General Robert E. Lee, Charles  Lindbergh, and Ernest Hemingway were among the names of great Americans I listed in a London Spectator article quite a long time ago. Needless to say, if one were to mention these names today in an American publication or news program, all hell would break loose, and the name-dropper would instantly become a nonperson.

The left-dominated, nihilist academic establishment and pop culture of today, supported by the laughable “mainstream media,” have turned this once-great nation into a collection of identity politics and grievances. Common sense has been replaced by crazed theories about subconscious prejudices, and promoting social justice is the frenzied order of the day.

Hence I was pleasantly surprised when PBS announced that it was showing a six-hour documentary by Ken Burns and Lynn Novick on Ernest “Papa” Hemingway, an event that the degenerate New York Times predictably called “subversive.” Burns and Novick have done in-depth series on baseball and Vietnam, not to mention the Civil War, so I wasn’t worried even after the decadent paper-of-record asked, “Why Hemingway now?” When masculinity, patriotism, courage, and beautiful, graceful writing are all under attack by the effete, nerdy, asexual freaks who pose as cultural gatekeepers at The Times, I say,“Why not Hemingway now?”

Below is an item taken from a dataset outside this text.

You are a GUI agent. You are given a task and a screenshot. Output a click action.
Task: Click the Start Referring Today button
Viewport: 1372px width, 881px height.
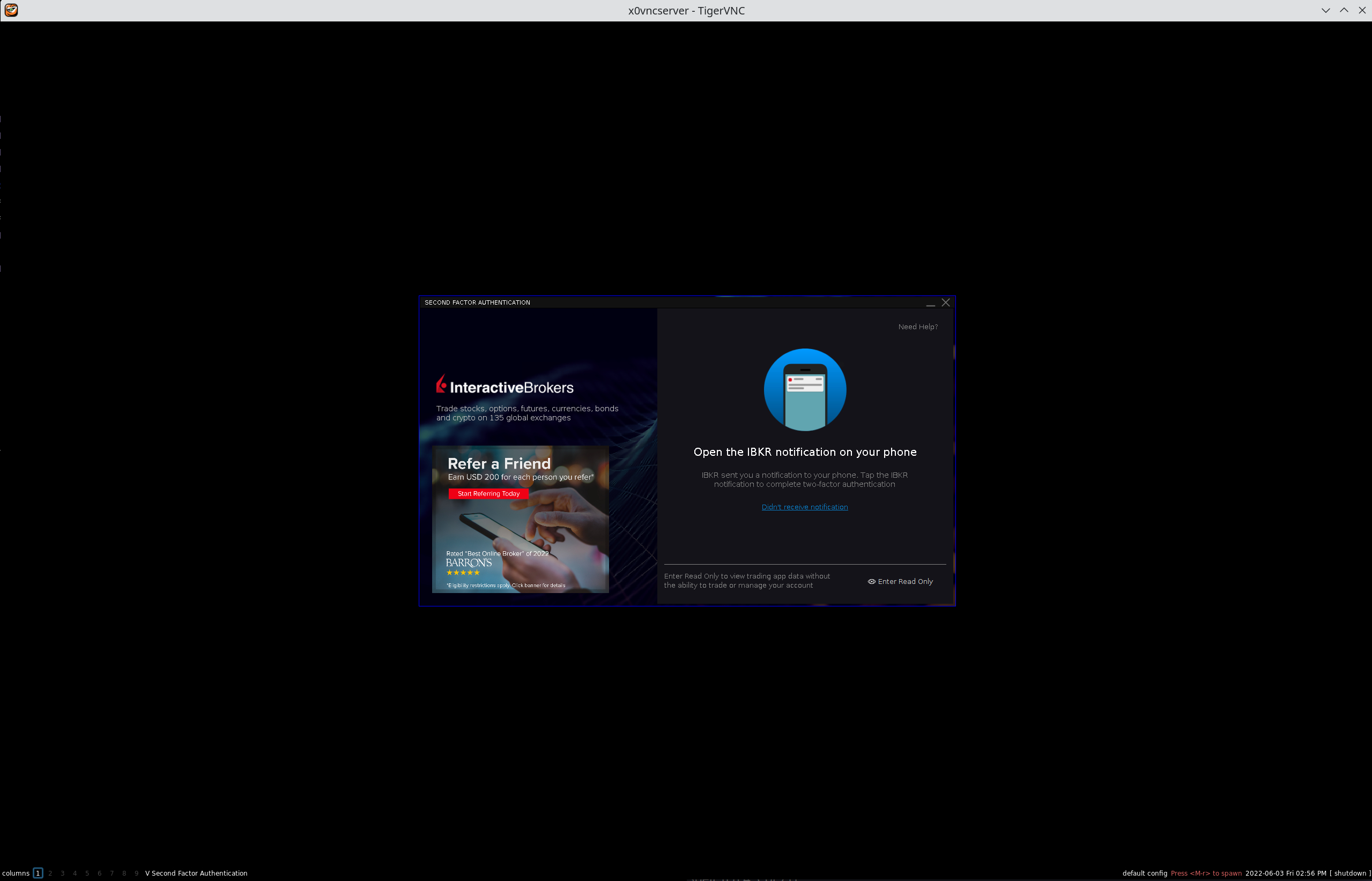(488, 494)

Hemingway was to spartan American prose what he claimed Mark Twain was to the American novel: its father. Not even today’s degenerates can deny that he invented the clean, lucid prose style of modern fiction, which he accompanied with the virile swagger of his personality. His macho bluster is scorned in today’s feminized world, but he was as brave as they come, having been seriously wounded at age 18 and under fire time and again in both world wars and during the Spanish Civil War.

I first spotted Papa swaggering down Fifth Avenue when I was home from boarding school during the 1954 holidays. I followed him, and to my delight he entered El Borracho, a restaurant off of Fifth where my parents used to take me regularly. It was nearly empty, and he sat at the bar. I approached, introduced myself as a great fan of his, named my prep school, and he offered me drinks. I had three whiskey sours and got completely soused. The barman hadn’t dared deny him despite me being underage.

We discussed The Snows of Kilimanjaro and The Sun Also Rises. Then he suddenly asked for the bill, tapped me on the shoulder, and was gone. I walked up Fifth toward home, and I remember my mother’s shock at finding me drunk at three in the afternoon. She was no fan of America, its familiarities, and its manners. The next day I went to Dunhill Tailors and ordered a brown tweed suit just like the one Papa was wearing. (It was very itchy.) Three days later it was all over. The New York Post exposed my new best friend as a total phony. The real Papa was in Venice. To say I was crestfallen would be a gross understatement. 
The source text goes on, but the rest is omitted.